Race details
- Date: 3 October 1953
- Official name: II Joe Fry Memorial Trophy
- Location: Castle Combe Circuit, Wiltshire, UK
- Course: Airfield circuit
- Course length: 2.961 km (1.840 mi)
- Distance: 20 laps, 59.22 km (36.80 mi)

Fastest lap
- Driver: Bob Gerard / Cooper-Bristol
- Time: 1:16.2

Podium
- First: Bob Gerard; / Cooper-Bristol
- Second: Horace Gould; / Cooper-Bristol
- Third: Ken Wharton; / Cooper-Bristol

= 1953 Joe Fry Memorial Trophy =

The 2nd Joe Fry Memorial Trophy was a non-championship Formula Two motor race held at Castle Combe Circuit on 3 October 1953. The race was won by Bob Gerard in a Cooper T23-Bristol, setting fastest lap in the process. Horace Gould and Ken Wharton were second and third, also in Cooper T23s.

Material provided:
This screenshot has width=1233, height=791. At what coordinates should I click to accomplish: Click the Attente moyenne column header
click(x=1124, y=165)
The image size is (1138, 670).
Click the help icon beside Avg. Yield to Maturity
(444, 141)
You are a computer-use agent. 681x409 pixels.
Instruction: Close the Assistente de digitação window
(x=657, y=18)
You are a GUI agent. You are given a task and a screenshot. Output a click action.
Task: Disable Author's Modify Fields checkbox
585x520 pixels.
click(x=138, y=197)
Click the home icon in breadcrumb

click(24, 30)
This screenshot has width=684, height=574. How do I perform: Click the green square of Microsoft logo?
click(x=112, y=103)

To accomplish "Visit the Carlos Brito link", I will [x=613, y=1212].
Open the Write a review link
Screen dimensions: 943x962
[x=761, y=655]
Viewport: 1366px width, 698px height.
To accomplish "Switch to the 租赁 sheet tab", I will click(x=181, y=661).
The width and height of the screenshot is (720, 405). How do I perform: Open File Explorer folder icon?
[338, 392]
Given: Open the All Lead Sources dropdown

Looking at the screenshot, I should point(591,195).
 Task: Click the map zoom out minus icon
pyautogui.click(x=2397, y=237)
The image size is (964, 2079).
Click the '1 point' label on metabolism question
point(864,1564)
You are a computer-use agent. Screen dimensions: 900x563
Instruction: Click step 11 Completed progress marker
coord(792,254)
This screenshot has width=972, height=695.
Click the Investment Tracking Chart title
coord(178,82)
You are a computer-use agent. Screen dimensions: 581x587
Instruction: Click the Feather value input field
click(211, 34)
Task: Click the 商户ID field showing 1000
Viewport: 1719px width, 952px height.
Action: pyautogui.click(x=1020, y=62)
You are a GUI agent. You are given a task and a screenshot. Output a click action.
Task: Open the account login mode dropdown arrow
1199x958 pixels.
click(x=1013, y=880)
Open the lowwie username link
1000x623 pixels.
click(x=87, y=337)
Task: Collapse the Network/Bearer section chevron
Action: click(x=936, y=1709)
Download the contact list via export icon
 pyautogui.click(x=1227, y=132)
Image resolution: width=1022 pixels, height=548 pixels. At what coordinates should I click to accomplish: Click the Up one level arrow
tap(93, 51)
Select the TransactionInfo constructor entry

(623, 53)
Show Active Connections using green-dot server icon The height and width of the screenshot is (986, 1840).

Parts of the exercise:
- a) For the Joe Fry Memorial Trophy text, state whether each statement agrees with it, and quote the deciding words: (i) The race was held at Castle Combe Circuit on 3 October 1953. (ii) The race counted toward a championship. (iii) Ken Wharton finished second.
- b) Transcribe the Joe Fry Memorial Trophy text from "The 2nd Joe" up to and including "in Cooper T23s.".
The material comes from a separate source.

Exercise results:
- a)
(i) Yes: "held at Castle Combe Circuit on 3 October 1953"
(ii) No: "was a non-championship Formula Two motor race"
(iii) No: "Horace Gould and Ken Wharton were second and third"

- b)
The 2nd Joe Fry Memorial Trophy was a non-championship Formula Two motor race held at Castle Combe Circuit on 3 October 1953. The race was won by Bob Gerard in a Cooper T23-Bristol, setting fastest lap in the process. Horace Gould and Ken Wharton were second and third, also in Cooper T23s.